**Exercise brief**
Every line below that holds the string "warning" must be copied.

Collection entries
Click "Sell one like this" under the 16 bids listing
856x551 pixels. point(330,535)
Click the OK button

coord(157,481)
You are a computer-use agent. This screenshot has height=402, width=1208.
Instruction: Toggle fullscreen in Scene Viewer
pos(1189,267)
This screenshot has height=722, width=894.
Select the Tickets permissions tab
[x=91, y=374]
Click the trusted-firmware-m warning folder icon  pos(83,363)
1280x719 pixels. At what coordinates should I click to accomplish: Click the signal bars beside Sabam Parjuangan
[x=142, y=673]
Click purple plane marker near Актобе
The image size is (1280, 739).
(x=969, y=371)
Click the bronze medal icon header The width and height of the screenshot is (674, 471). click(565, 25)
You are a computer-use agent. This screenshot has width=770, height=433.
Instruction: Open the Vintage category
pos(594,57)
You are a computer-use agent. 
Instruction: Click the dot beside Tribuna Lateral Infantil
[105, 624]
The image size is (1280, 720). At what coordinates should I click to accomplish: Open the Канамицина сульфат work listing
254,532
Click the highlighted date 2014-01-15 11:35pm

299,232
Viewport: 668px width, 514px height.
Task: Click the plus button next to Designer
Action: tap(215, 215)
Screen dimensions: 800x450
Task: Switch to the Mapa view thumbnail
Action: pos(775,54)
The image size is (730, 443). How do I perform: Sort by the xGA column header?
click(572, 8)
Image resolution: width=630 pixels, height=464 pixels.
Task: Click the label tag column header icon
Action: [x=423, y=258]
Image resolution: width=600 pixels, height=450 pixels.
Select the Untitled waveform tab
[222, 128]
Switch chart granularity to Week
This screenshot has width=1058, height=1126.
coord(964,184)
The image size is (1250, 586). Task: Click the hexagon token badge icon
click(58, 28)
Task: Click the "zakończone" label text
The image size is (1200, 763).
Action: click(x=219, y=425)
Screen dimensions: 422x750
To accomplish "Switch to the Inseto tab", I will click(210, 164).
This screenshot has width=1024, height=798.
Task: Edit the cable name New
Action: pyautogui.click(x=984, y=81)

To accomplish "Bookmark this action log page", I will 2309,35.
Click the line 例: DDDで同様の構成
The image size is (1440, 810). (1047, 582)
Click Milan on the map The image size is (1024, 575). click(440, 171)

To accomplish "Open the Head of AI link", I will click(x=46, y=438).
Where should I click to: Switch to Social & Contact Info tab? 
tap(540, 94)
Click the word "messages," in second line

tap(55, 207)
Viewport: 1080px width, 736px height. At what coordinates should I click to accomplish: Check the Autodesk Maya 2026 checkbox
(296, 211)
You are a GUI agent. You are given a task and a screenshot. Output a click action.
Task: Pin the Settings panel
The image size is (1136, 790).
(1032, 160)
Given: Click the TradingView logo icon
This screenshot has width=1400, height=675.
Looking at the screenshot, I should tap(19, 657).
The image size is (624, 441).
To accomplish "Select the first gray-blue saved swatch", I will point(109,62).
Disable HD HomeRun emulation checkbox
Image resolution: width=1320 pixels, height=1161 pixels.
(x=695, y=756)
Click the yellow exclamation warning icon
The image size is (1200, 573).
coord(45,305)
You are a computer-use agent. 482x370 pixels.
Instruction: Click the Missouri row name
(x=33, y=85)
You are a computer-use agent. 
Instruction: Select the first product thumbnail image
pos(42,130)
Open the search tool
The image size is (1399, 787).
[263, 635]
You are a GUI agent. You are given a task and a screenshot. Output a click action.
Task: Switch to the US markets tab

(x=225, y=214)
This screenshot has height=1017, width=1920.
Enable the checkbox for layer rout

**Output of the task**
Click the trusted-firmware-m warning folder icon  pos(83,363)
Click the yellow exclamation warning icon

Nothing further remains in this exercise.